[[ Available data, beginning ]]

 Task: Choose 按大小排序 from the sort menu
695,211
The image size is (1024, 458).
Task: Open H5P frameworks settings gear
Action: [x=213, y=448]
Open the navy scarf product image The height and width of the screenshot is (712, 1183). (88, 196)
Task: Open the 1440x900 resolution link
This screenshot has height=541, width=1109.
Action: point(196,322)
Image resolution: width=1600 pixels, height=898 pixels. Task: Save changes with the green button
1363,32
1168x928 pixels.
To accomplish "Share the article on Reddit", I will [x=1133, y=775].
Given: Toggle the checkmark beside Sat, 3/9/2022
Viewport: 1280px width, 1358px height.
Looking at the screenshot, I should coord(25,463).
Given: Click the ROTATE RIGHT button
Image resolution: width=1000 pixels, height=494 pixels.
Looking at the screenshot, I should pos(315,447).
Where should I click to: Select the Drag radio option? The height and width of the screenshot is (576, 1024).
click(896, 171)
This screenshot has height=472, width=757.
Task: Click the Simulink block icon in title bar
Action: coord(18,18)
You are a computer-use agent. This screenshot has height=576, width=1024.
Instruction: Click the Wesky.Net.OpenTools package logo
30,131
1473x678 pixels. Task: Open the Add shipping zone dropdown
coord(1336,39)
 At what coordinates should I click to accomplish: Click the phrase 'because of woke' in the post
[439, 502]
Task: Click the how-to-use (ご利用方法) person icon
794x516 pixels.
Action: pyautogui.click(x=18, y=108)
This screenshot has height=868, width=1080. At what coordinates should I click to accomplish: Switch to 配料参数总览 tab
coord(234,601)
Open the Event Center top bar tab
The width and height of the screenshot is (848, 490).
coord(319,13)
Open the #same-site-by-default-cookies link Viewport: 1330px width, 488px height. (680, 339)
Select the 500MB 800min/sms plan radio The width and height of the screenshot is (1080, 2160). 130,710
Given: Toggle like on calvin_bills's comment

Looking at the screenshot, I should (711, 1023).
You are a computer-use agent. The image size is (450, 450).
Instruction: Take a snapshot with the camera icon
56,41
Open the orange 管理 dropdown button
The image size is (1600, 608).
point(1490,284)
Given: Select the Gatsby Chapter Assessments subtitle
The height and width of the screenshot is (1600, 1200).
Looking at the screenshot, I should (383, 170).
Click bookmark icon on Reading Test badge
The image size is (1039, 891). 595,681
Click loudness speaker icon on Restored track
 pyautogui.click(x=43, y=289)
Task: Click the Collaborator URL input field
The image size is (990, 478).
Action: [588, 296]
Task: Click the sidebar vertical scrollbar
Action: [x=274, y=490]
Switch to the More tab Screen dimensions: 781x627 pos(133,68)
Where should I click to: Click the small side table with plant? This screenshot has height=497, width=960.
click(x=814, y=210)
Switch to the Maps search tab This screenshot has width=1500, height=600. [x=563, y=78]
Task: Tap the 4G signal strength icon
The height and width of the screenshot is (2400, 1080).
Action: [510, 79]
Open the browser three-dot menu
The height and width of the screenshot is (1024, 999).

[[ Available data, end ]]

#### [Exercise objective]
Write out the records. Leave nothing out and change nothing.

#### [Solved problem]
 Task: Choose 按大小排序 from the sort menu
695,211
The image size is (1024, 458).
Task: Open H5P frameworks settings gear
Action: [x=213, y=448]
Open the navy scarf product image The height and width of the screenshot is (712, 1183). (88, 196)
Task: Open the 1440x900 resolution link
This screenshot has height=541, width=1109.
Action: point(196,322)
Image resolution: width=1600 pixels, height=898 pixels. Task: Save changes with the green button
1363,32
1168x928 pixels.
To accomplish "Share the article on Reddit", I will [x=1133, y=775].
Given: Toggle the checkmark beside Sat, 3/9/2022
Viewport: 1280px width, 1358px height.
Looking at the screenshot, I should coord(25,463).
Given: Click the ROTATE RIGHT button
Image resolution: width=1000 pixels, height=494 pixels.
Looking at the screenshot, I should pos(315,447).
Where should I click to: Select the Drag radio option? The height and width of the screenshot is (576, 1024).
click(896, 171)
This screenshot has height=472, width=757.
Task: Click the Simulink block icon in title bar
Action: coord(18,18)
You are a computer-use agent. This screenshot has height=576, width=1024.
Instruction: Click the Wesky.Net.OpenTools package logo
30,131
1473x678 pixels. Task: Open the Add shipping zone dropdown
coord(1336,39)
 At what coordinates should I click to accomplish: Click the phrase 'because of woke' in the post
[439, 502]
Task: Click the how-to-use (ご利用方法) person icon
794x516 pixels.
Action: pyautogui.click(x=18, y=108)
This screenshot has height=868, width=1080. At what coordinates should I click to accomplish: Switch to 配料参数总览 tab
coord(234,601)
Open the Event Center top bar tab
The width and height of the screenshot is (848, 490).
coord(319,13)
Open the #same-site-by-default-cookies link Viewport: 1330px width, 488px height. (680, 339)
Select the 500MB 800min/sms plan radio The width and height of the screenshot is (1080, 2160). 130,710
Given: Toggle like on calvin_bills's comment

Looking at the screenshot, I should (711, 1023).
You are a computer-use agent. The image size is (450, 450).
Instruction: Take a snapshot with the camera icon
56,41
Open the orange 管理 dropdown button
The image size is (1600, 608).
point(1490,284)
Given: Select the Gatsby Chapter Assessments subtitle
The height and width of the screenshot is (1600, 1200).
Looking at the screenshot, I should (383, 170).
Click bookmark icon on Reading Test badge
The image size is (1039, 891). 595,681
Click loudness speaker icon on Restored track
 pyautogui.click(x=43, y=289)
Task: Click the Collaborator URL input field
The image size is (990, 478).
Action: [588, 296]
Task: Click the sidebar vertical scrollbar
Action: [x=274, y=490]
Switch to the More tab Screen dimensions: 781x627 pos(133,68)
Where should I click to: Click the small side table with plant? This screenshot has height=497, width=960.
click(x=814, y=210)
Switch to the Maps search tab This screenshot has width=1500, height=600. [x=563, y=78]
Task: Tap the 4G signal strength icon
The height and width of the screenshot is (2400, 1080).
Action: [510, 79]
Open the browser three-dot menu
The height and width of the screenshot is (1024, 999).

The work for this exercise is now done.